### [TEKS BACAAN]
Dalam surat An-Nisa' [4], ayat 23 difirmankan, "Diharamkan atas kamu
[mengawini] ibu-ibumu, anak-anak wanitamu, saudari-saudarimu,
saudari-saudari bapakmu, saudari-saudari ibumu, anak-anak wanita dari
saudara-saudara priamu, anak-anak wanita dari saudari-saudarimu, ibu-ibu
susumu, saudari sepersusuanmu, ibu-ibu istrimu [mertua], anak-anak
wanita istri-istrimu yang ada dalam tanggungjawabmu dari istri yang
telah Kamu campuri; akan tetapi apabila Kamu belum mencampuri
istri-istrimu [dan telah Kamu cerai], maka tidak ada dosa bagi Kamu
untuk mengawininya, [dan diharamkan bagi Kamu] istri-istri dari anak
kandung Kamu [menantu], demikian juga diharamkan bagi Kamu menghimpunkan
[dalam perkawinan] dua orang wanita yang bersaudari, kecuali yang telah
terjadi pada masa lampau. Sesungguhnya Allah Mahapengampun lagi
Mahapenyayang."
Dari sini, muncul sebuah pertanyaan, apakah filsafat diharamkannya pernikahan muhrim?
Di ayat di atas, telah diisyaratkan tentang pelarangan menikah dengan
para muhrim dan wanita-wanita muhrim berdasarkan prinsip keharaman
tersebut bisa dikelompokkan dalam tiga kelompok:
a. Kemuhriman yang disebabkan oleh "kelahiran" yang disebut dengan "hubungan nasabî".
b. Kemuhriman yang disebabkan oleh "pernikahan" yang dinamakan "hubungan sababî".
c. Kemuhriman yang disebabkan oleh "sepersusuan "yang disebut dengan "hubungan radha'î".
Kelompok pertama, muhrim nasabi terdiri dari tujuh orang. Allah
berfirman, "Diharamkan atas kamu [mengawini] ibu-ibumu, anak-anak
wanitamu, saudari-saudarimu, saudari-saudari bapakmu, saudari-saudari
ibumu, anak-anak wanita dari saudara-saudara priamu, anak-anak wanita
dari saudari-saudarimu ...."
Harus diperhatikan bahwa maksud dari "ibu" di sini bukan hanya wanita
yang telah melahirkannya, tetapi juga ibu-nya ibu (nenek dari pihak
ibu), ibu-nya ayah (nenek dari pihak ayah), dan ibu-nya nenek (dari
kedua belah pihak) dan yang sestatus mereka. Demikian juga, yang
dimaksud dengan "anak-anak wanitamu" bukan hanya anak wanita yang tanpa
perantara, tetapi juga anak wanita sendiri, anak wanita dari anak-anak
prianya, anak wanita dari anak-anak wanitanya serta anak-anak mereka,
dan demikian pula dengan kelima kelompok yang lainnya.

### [DATA TERKUMPUL]
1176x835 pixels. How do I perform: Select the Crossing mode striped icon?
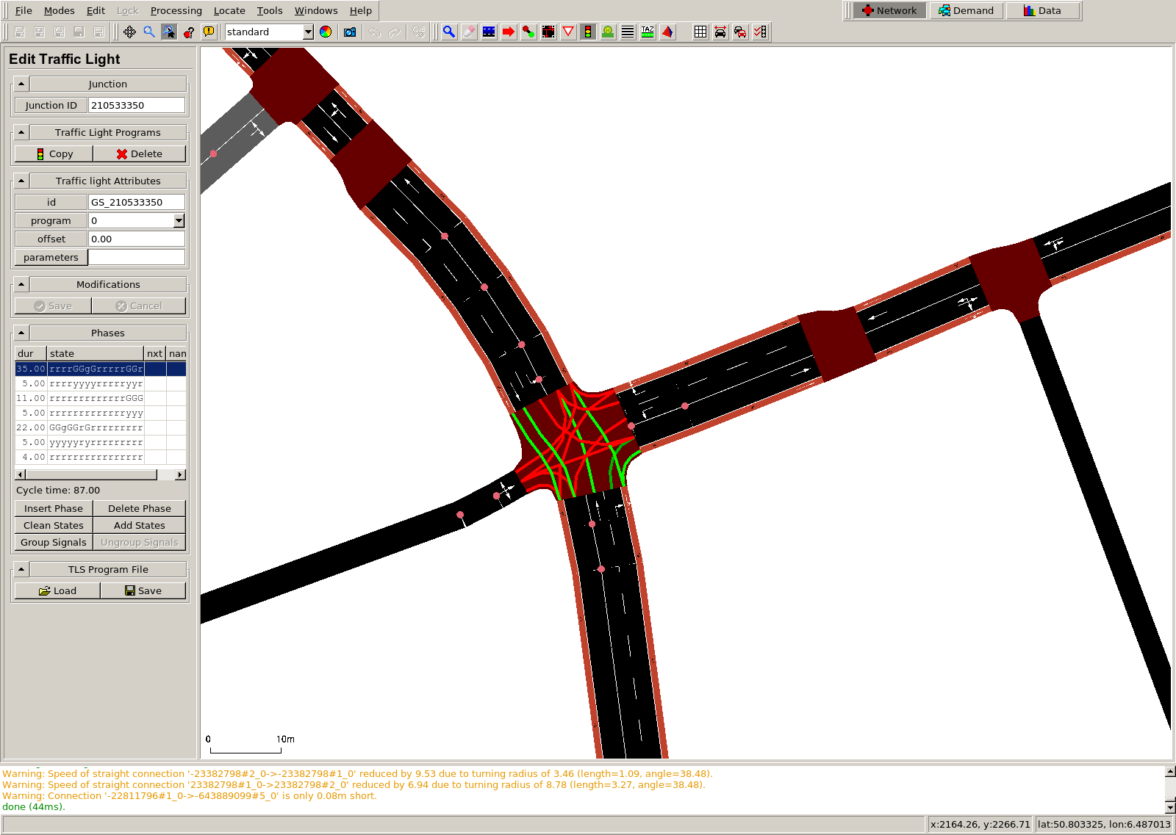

### [TUGAS A]
Ringkaslah teks tentang larangan menikahi muhrim dalam tiga kalimat.
### [TUGAS B]
Teruskan teks tentang larangan menikahi muhrim, dimulai setelah kalimat terakhirnya.

### [HASIL TUGAS A]
Surat An-Nisa' ayat 23 mengharamkan pernikahan dengan sejumlah wanita, di antaranya ibu, anak wanita, saudari, ibu susu, mertua, dan istri anak kandung, serta melarang menghimpun dua wanita bersaudari dalam perkawinan. Keharaman tersebut dikelompokkan menjadi tiga, yaitu kemuhriman karena kelahiran (hubungan nasabî), karena pernikahan (hubungan sababî), dan karena sepersusuan (hubungan radha'î). Kelompok nasabî terdiri dari tujuh orang, dan istilah seperti "ibu" serta "anak-anak wanitamu" di dalamnya tidak hanya mencakup yang langsung, tetapi juga nenek dan cucu wanita beserta yang sestatus dengan mereka.

### [HASIL TUGAS B]
Jelas bahwa semua orang secara kodrat tidak menyukai perkawinan semacam
ini. Atas dasar inilah semua kaum dan bangsa (kecuali beberapa individu
saja) telah mengetahui keharaman menikah dengan muhrim. Bahkan, kaum
Majusi sendiri di buku-buku pegangan mereka memberikan izin terhadap
perkawinan sesama muhrim, tetapi saat ini mereka telah menolak hal
tersebut.
Meskipun sebagian orang mengupayakan bahwa perkawinan semacam ini
bersumber dari sebuah tradisi dan kebiasaan kuno, akan tetapi kita tahu
bahwa kemutlakan sebuah hukum yang ada di dalam masyarakat pada kurun
dan waktu yang demikian lama biasanya menunjukkan kefitrahan hukum itu
sendiri. Karena, tradisi dan budaya tidak akan bisa menjadi suatu hal
yang universal dan kekal.
Lebih dari itu, pada saat ini telah terbukti bahwa perkawinan yang
dilakukan dengan muhrim akan menimbulkan berbagai macam bahaya pada
masing-masing individu yang melakukannya. Dengan perkawinan semacam ini,
penyakit-penyakit yang tadinya tersembunyi dan merupakan sebuah
penyakit keturunan dalam diri seseorang, akan menjadi tersingkap dan
semakin berpotensi (dan bukannya hal itu akan melahirkan penyakit baru).
Bahkan, sebagian orang berpendapat, bukan hanya pada perkawinan antar
muhrim, bahkan perkawinan dengan keluarga yang nasabnya lebih jauh dari
itu, seperti dengan anak-anak paman pun tidak baik bagi mereka, dan
mereka berkeyakinan bahwa hal ini akan semakin memperparah
penyakit-penyakit keturunan yang telah ada. Akan tetapi, apabila masalah
ini di dalam sanak famili yang jauh tidak menimbulkan masalah (dan
memang demikian yang biasanya terjadi), tetapi pada perkawinan sesama
muhrim pasti menimbulkan problem.
Selain itu, di antara sesama muhrim biasanya tidak terdapat daya tarik
dan gairah seksual, karena biasanya mereka tumbuh besar secara
bersama-sama dan antara mereka terdapat hubungan keakraban yang sangat
dekat sehingga menganggap hubungan mereka sebagai hubungan biasa.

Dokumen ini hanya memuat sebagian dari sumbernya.